Parenting Abington Style: Our wild child turned out just fine

Parenting Abington Style - Adriane Heine


    Spirited, strong-willed, wild child, brat. These words were used to describe my first-born when she was little.

    “Why won’t she sit still?” her uncle asked at a restaurant, looking around the table with raised eyebrows. Her same-aged cousin sat contentedly in the high-chair next to her while my 1-year-old had to be restrained so she didn’t propel herself onto the floor.

    As soon as she could walk, she became aggressive, reaching out to thwack other toddlers within her reach.

    “This did not come from my side of the family,” I told my husband daily.

    To survive dreaded shopping excursions, it was necessary I research and purchase a shopping cart restraint system to hold her down. A simple seat-belt wouldn’t do for her. I remember a disapproving old curmudgeon passing us by at Target one day, shaking her head, making a “tsk-tsk” sound and exclaiming, “You’ve sure got your hands full!”

    The child was disobedient, stubborn and challenged us daily. She went to bed late and woke before the sun. She was on-the-go all day long, running and climbing, asking and debating.
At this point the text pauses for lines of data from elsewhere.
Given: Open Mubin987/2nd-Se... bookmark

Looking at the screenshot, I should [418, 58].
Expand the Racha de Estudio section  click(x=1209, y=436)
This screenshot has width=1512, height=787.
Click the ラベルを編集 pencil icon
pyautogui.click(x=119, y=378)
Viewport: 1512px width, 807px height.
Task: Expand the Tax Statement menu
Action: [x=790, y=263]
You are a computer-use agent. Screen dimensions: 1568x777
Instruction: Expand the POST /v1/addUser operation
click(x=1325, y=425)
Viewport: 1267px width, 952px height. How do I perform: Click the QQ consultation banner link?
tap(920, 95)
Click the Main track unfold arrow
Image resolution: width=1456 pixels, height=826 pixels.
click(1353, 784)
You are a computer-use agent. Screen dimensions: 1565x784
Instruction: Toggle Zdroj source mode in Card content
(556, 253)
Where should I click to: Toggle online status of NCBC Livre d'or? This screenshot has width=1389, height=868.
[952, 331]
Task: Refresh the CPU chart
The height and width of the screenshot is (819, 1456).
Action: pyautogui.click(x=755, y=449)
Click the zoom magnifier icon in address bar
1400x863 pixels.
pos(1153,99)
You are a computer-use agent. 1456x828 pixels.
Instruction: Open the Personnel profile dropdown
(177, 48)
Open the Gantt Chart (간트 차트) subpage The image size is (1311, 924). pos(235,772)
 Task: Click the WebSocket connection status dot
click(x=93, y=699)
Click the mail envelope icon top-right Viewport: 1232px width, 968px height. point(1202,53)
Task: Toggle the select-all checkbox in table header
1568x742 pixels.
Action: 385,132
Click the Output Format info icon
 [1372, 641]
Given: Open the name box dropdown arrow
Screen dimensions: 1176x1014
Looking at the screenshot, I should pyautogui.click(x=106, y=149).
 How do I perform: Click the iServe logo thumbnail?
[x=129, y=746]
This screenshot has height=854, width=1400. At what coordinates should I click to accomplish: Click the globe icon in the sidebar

    After several embarrassing scenes I would rather not remember, I gave up on taking her to story time at the library, figuring she could wait until preschool for a professional to teach her how to sit and listen.

    My dream of motherhood was shattered. This was not what I had expected. I had thought I was a natural with children, and parenting would be a breeze.

    After a particularly challenging weekend visit with that wonderful same-aged cousin, the cooperative and content one, I was feeling beaten down. I called my pediatrician. I started talking to other trusted, non-judgmental moms. I read the research. I wondered if it was time to give in to those who told me to discipline by hitting. I needed to know how long a time-out is too long for an 18-month-old. Someone had to tell me why was she so difficult.

    What I learned is that willful kids are experiential learners. They are compelled to learn by trial and error, rather than by being told. They aren’t just being difficult. They feel powerless if forced to submit to another’s will. However, if allowed to choose, they can become more cooperative. My husband and I were forced to become firm leaders who provided structure, absolute consistency, clear expectations and calm in the face of defiance. We found out that children are born with a clear personality that we do not choose for them.

    From the start, we realized we did not want to break her will or squash her spirit. We could for-see the challenges she presented as a child could be useful assets for an adult. We figured it was our job to gently mold and guide this wild child into a law-abiding, socially-appropriate, functional adult.

    So we spent a lot of time talking about civil behavior and supervising time-outs. We took countless deep, calming breaths. We found activities to channel her adventurous spirit. Our limits were tested as we coached each other through the worst moments. Eventually, we found she had provided us with great training. Our next two children were born content and agreeable in nature, and we breathed a sigh of relief.

    We have a few years to go before she is fully-grown but, so far, her innate, fully-exercised, free-will has its benefits. She is driven, completely self-motivated and passionate about her endeavors. Her adventurous (some would say risk-taking) ways have taken her far in athletics. She outruns male athletes and breaks records jumping high in the sky. She loves a healthy debate, which makes social studies her best class. Her curiosity leads her to seek out facts and compels her to get to the bottom of any issue. She doesn’t fold to peer pressure, isn’t easily swayed and we don’t worry about her ability to say “no.”

    She has picked a circle of friends who are each unique and strong, not one a follower or a wall-flower. Her fierce loyalty has led her to stand up for those she cares about, including herself when necessary, time and time again. She goes to bat for what is right, even if that means confronting a bully, testifying in a court of law or addressing an injustice to the highest authority necessary.

    The years spent wrangling with this strong-willed child, the one who who challenged us at every turn, were not spent in vain. Sometimes the most formidable characteristics can be blessings in the long run, providing glimpses of greatness of what might be.